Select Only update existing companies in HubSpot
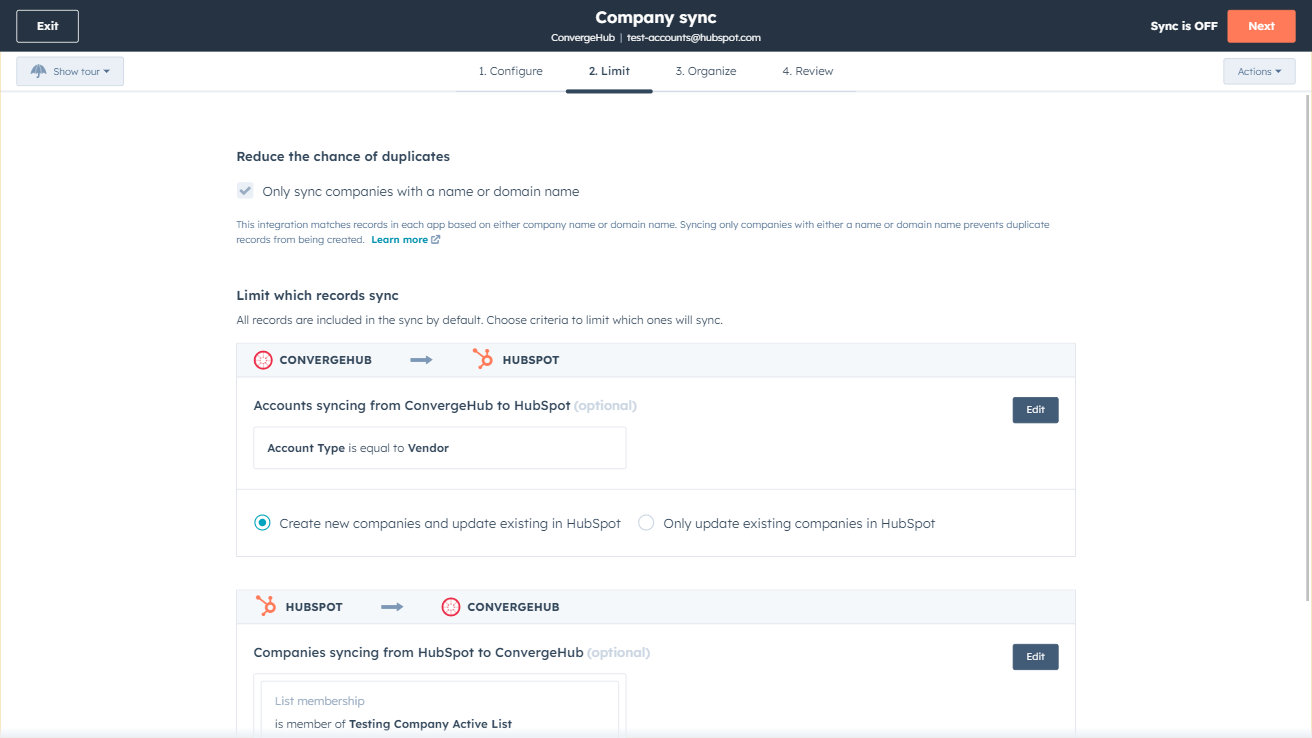Image resolution: width=1312 pixels, height=738 pixels. (646, 523)
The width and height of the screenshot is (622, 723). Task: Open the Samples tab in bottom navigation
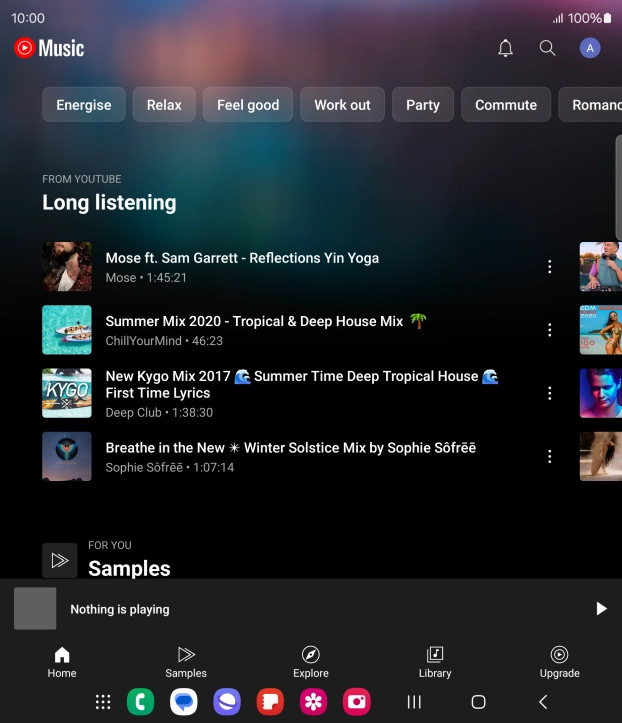click(186, 661)
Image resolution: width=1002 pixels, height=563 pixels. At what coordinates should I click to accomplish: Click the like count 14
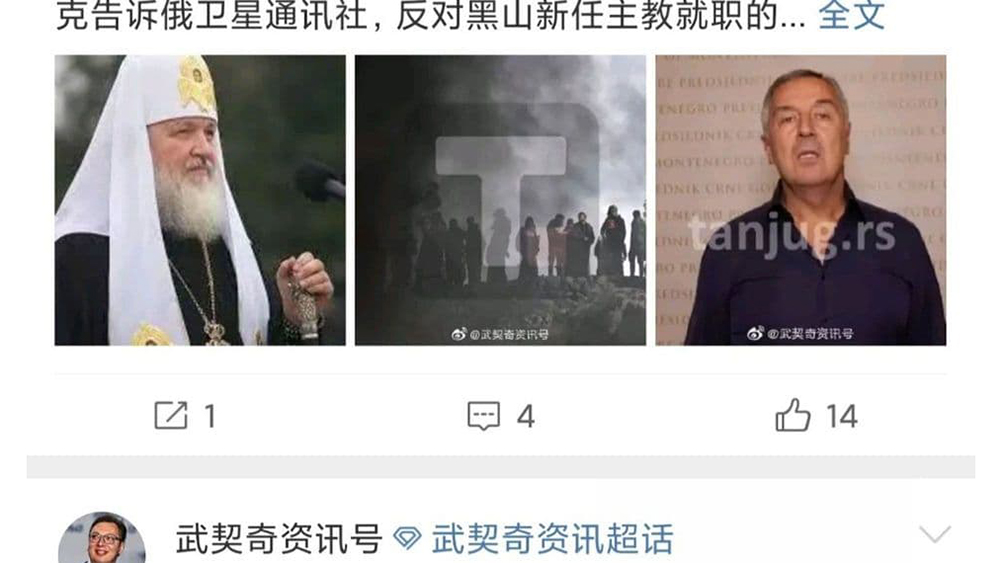coord(842,417)
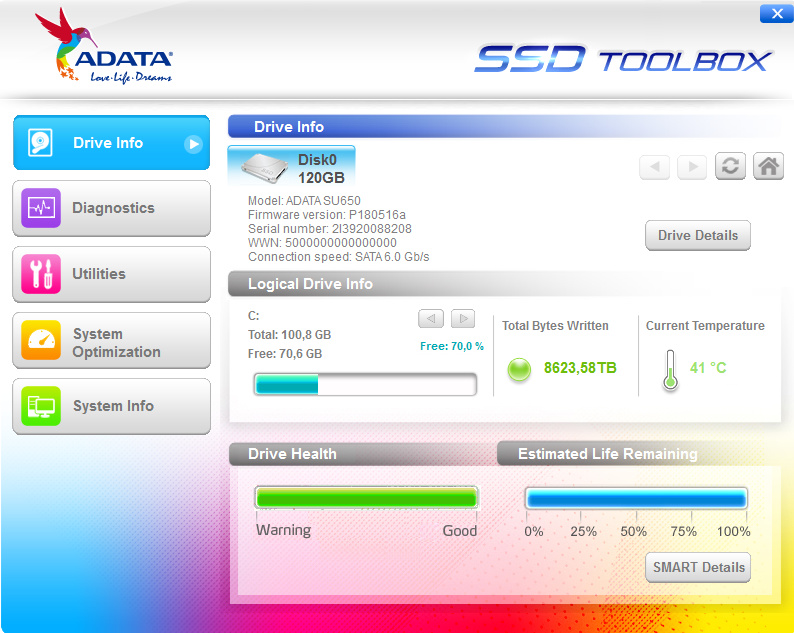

**Task details:** Above are the records; copy them exactly without the pictures.

**Task solution:**
Select Only update existing companies in HubSpot
Image resolution: width=1312 pixels, height=738 pixels. (646, 523)
The width and height of the screenshot is (622, 723). Task: Open the Samples tab in bottom navigation
click(186, 661)
Image resolution: width=1002 pixels, height=563 pixels. At what coordinates should I click to accomplish: Click the like count 14
coord(842,417)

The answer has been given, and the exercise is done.